Techtonic Plates got nothing on Will Smith

by Gabriel Grossman

He first graced our lives as the Fresh Prince of Bel-Air . Then he saved our planet (and America!) from mind-controlling humanoid aliens in the prophetic Independence Day , and then twice more saved us from aliens in the Men in Black franchise. He taught you and me how to score with the enigmatic opposite sex in the genre-defying Hitch . He survived an apocalyptic spread of zombifying-vampirification disease in the epochal I Am Legend . (Although, this last assertion is debatable. It is not clear whether they are truly vampires. At least not by the Twilight system of classification.) He forever endeared alcoholism to our hearts as the titular superhero in Hancock .

In his next feat of superhuman performance, Will Smith, noted sort-of-Scientologist, will unite the Western World by reëdifying its collective consciousness with a story of true, unfettered love: Welcome, world, to the City That Sails : a 20th Century Fox production about “a father and daughter living on opposite sides of the ocean whose love is so strong that it causes Manhattan to split off and float across the Atlantic.” (No, really. Variety says so. )

You might not know this, but we pitched this movie a few years ago as National Lampoon’s High Seas .  The movie runs as follows:

Famed novelist Kato Kaelin is stranded in New York. His ex-girlfriend, Seneca, is in Paris, and has signed up for a wet T-shirt contest to best all wet t-shirt contests. Kato wants to be there—he needs to be there so he can prove to Seneca once and for all his undying love for her through his indomitable game of Flip Cup. In one of the more moving scenes of the film (and modern cinema), Kato channels all of his passion—his ferocity, his anger, his jealousy, his pure, unfettered desire—and, in doing so, manages to break Manhattan free from the stranglehold of the American continent. Kato has set sail, on a quirky and unique barge, for France, to meet up with his lost love.

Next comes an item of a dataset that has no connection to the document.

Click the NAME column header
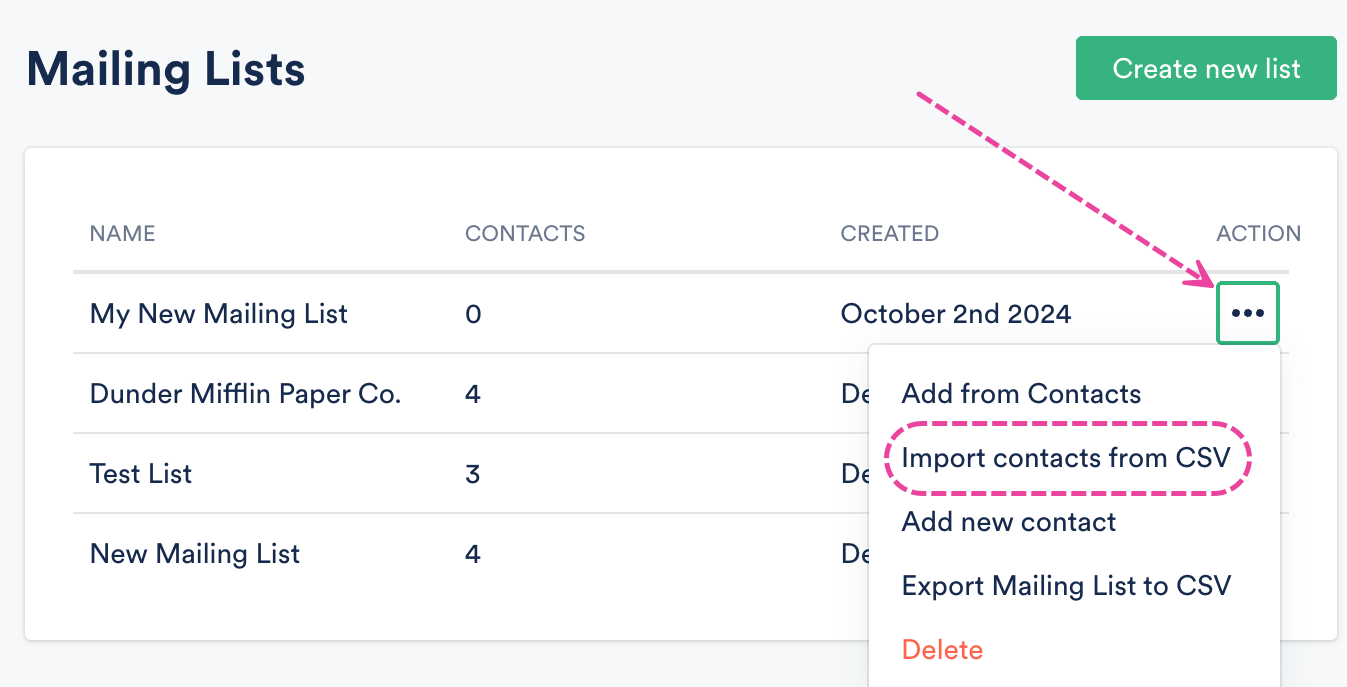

Conflicts abound for Mr Kaelin once he’s deep in the Atlantic. Manhattan is boarded by a gang of Somali pirates, who savagely repress the people on the island and destroy the spirit for which Mr Kaelin lives, embodied in what should surely have been the slogan for the film, “Let the Good Times Sail Across the Ocean.” Who can save Manhattan? None other than Kato Kaelin, defeater of pirates and totalitarianism across the world. Kaelin makes a deal with the pirates: if he can defeat the pirates in a game of “strike out” (in which a participant smokes, drinks a shot, shotguns a beer, and then exhales), the pirates will pack up and leave the floating city. In a montage scene that could rival Rocky ’s, Kato trains intensively, smoking as much as possible, drinking a case of Natural Ice every hour, and watching and rewatching Bill and Ted’s Excellent Adventure until the dvd player burns out.

Will Kato defeat the pirates and make it to Paris for the Wet T-Shirt Contest? We’ll never know—the script didn’t get picked up. Because somehow making a movie about Manhattan moving across the sea just did not seem like an intelligible premise.